Os fundamentos para prisão preventiva estavam dados, mas eu acho que o Supremo foi cauteloso e acertou, porque tomou a decisão da tornozeleira eletrônica. E, pelo que eu sinto, querem esperar o julgamento definitivo e para que aconteça a prisão definitiva dele. De certa forma, essa tornozeleira é uma preparação para prisão definitiva.
Agora, acho que vai ter consequências. O Bolsonaro que estava ajudando a financiar essas ações do Eduardo Bolsonaro fora do país. O que o ministro Alexandre de Moraes quis foi atrapalhar um pouco essa atuação organizada.
Lindbergh Farias
O ex-presidente Jair Bolsonaro foi levado à sede da Polícia Federal em Brasília. No local, ele colocou tornozeleira eletrônica por determinação de Alexandre de Moraes, ministro do STF. Bolsonaro foi proibido pelo ministro de acessar as redes sociais e de falar com o filho Eduardo Bolsonaro, que está nos EUA e licenciado do mandato.
Bolsonaro terá de ficar em casa entre 19h e 6h e nos fins de semana. Ele também está proibido de ter contato com embaixadores e diplomatas estrangeiros.

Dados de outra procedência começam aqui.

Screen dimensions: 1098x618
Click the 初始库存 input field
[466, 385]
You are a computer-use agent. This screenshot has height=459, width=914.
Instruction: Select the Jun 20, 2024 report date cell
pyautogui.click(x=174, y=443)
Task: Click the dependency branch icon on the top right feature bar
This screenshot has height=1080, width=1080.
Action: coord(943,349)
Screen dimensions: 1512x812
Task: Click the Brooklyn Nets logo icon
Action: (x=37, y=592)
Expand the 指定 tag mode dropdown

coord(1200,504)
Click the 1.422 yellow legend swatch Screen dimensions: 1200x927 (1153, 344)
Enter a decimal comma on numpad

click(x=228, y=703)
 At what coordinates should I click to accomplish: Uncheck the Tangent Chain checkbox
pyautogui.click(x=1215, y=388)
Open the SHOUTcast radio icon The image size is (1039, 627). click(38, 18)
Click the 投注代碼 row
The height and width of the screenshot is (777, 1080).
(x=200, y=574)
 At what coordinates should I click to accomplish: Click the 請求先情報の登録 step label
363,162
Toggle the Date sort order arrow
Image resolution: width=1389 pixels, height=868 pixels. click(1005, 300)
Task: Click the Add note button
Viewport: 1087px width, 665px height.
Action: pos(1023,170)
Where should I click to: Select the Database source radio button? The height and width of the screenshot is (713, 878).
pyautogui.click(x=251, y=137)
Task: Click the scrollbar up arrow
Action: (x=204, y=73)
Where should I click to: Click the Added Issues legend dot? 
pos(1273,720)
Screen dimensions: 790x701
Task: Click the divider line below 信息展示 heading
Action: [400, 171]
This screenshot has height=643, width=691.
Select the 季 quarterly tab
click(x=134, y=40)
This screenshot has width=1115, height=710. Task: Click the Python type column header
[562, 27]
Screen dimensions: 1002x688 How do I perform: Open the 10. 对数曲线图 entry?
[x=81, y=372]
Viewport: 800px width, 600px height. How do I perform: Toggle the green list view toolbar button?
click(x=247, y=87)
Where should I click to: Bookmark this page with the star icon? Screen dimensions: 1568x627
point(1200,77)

O ex-presidente é réu no processo que investiga uma tentativa de golpe de Estado.
Na entrevista ao UOL News, Lindbergh ainda disse que “o Brasil não vai se render”. Na avaliação do deputado, parar o julgamento de Bolsonaro no STF seria como o Brasil virar colônia dos Estados Unidos.
O Brasil não vai se render, não pode se render, porque os termos colocados pelo Trump aqui são inaceitáveis. Negociação econômica, nós topamos todas. Agora, parar o julgamento do Supremo, é virar colônia, é abrir mão de ser um país soberano, e o presidente Lula vai muito bem nessa defesa.
O Supremo Tribunal Federal ao tomar essa decisão de hoje manda um recado também para o mundo, as instituições brasileiras não vão ser intimidadas, não aceitam chantagem.
Não tem nada melhor em um momento como esse demonstrar firmeza, tomar decisões, começar logo o julgamento do Bolsonaro. Nós não temos outra saída, porque abrir mão disso é a rendição que Flávio Bolsonaro citou.